La misura ablativa prevista dall’art. 44, co. 2, T.U., limitatamente ai casi di lottizzazione abusiva, non può essere estesa agli interventi previsti dal successivo comma 2 bis, ovvero a quelli suscettibili di realizzazione mediante denuncia di inizio attività ai sensi dell’art. 22, co. 3, T.U., eseguiti in assenza o in totale difformità dalla stessa.

In conclusione, traendo le somme da tutto quanto sopra, è possibile affermare che, secondo l’attuale prevalente orientamento giurisprudenziale, la lottizzazione abusiva si presenta come una contravvenzione dolosa, a consumazione alternativa, con carattere progressivo nell’evento, nel quale il correo può aderire in qualsiasi fase.
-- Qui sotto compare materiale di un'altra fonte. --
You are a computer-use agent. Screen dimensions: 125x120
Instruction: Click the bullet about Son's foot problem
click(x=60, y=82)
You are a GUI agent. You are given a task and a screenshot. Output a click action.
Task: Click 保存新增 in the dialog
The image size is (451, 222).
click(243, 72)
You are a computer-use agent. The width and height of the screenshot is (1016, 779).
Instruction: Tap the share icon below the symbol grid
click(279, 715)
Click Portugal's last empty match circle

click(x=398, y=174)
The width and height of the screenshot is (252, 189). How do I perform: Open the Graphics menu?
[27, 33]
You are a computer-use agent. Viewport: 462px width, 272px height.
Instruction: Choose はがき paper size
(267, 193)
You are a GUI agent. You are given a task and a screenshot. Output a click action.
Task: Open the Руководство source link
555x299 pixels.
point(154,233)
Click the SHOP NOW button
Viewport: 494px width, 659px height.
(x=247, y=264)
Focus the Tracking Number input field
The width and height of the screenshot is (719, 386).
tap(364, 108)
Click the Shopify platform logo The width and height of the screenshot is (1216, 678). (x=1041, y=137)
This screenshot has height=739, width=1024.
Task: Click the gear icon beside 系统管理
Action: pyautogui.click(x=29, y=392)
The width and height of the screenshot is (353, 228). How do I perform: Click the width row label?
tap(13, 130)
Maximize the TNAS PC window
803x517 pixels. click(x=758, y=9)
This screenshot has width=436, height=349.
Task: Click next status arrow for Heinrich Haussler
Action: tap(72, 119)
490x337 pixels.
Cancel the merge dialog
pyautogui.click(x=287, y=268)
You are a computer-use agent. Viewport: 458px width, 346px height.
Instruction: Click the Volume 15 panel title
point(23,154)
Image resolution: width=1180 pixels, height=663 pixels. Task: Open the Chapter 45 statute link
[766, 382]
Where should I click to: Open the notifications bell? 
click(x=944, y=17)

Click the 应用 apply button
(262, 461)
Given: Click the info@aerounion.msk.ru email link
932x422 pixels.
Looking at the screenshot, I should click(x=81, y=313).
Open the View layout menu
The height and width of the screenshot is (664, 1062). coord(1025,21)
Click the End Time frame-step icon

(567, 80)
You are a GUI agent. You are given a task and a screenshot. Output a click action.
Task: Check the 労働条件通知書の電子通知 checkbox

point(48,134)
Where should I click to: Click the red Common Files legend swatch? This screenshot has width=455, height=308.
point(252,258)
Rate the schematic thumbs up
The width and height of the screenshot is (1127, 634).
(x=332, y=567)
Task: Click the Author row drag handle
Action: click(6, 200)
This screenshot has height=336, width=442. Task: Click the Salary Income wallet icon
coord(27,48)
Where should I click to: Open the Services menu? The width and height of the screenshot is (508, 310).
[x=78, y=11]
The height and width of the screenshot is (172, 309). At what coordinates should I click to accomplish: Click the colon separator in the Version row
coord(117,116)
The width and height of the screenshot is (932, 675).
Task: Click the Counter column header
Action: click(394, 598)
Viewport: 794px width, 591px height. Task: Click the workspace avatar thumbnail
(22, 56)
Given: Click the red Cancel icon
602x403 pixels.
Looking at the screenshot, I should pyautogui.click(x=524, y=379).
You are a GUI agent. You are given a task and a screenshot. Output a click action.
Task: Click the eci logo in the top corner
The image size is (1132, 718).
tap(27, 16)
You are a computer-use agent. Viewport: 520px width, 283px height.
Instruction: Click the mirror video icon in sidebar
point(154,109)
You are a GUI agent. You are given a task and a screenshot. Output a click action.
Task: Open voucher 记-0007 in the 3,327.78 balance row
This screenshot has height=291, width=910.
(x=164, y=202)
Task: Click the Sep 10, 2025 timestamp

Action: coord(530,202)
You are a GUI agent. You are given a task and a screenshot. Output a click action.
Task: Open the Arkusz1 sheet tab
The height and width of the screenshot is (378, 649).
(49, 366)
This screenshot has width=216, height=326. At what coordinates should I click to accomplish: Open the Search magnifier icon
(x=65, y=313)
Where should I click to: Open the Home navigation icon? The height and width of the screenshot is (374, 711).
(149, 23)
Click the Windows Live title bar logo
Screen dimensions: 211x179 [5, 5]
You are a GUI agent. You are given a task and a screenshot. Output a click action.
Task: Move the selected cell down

L’oggetto del dolo può riguardare anche solo gli elementi costitutivi del reato.

L’acquisizione gratuita dei terreni abusivamente lottizzati consegue obbligatoriamente all’oggettivo accertamento del reato indipendentemente dalla pronuncia di condanna.

La confisca, qualificabile come sanziona amministrativa, quindi, può non essere disposta solo quando l’imputato venga assolto perché il fatto non sussiste. L’obbligo di ordinarla sui terreni e sulle opere eventualmente realizzate sugli stessi è però limitata all’accertamento del reati di lottizzazione abusiva e non può essere esteso agli interventi realizzati mediante d.i.a. (oggi s.c.i.a.) [30].